Problem: Restate the records that follow word for word. Omit the images.

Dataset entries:
━━━━━━━━━━━━━━━━

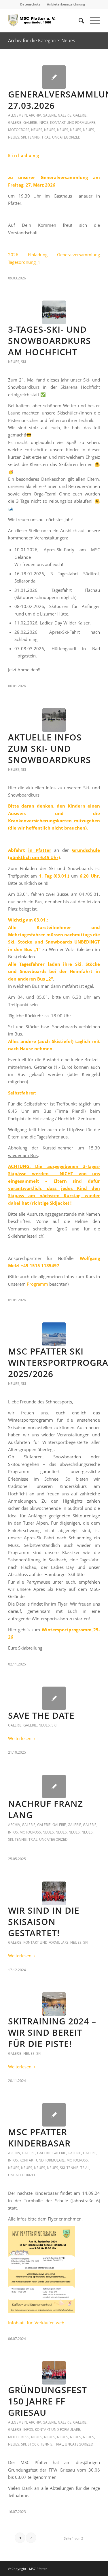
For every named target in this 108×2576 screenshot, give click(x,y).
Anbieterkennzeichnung (66, 4)
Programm (37, 1284)
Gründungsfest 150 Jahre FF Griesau (47, 2401)
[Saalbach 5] (54, 1893)
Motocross (18, 129)
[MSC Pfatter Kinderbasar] (54, 2115)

━━━━━━━━━━━━━━━━

Response:
For every named target in this 108×2576 screenshot, give click(x,y).
Anbieterkennzeichnung (66, 4)
Programm (37, 1284)
Gründungsfest 150 Jahre FF Griesau (47, 2401)
[Saalbach 5] (54, 1893)
Motocross (18, 129)
[MSC Pfatter Kinderbasar] (54, 2115)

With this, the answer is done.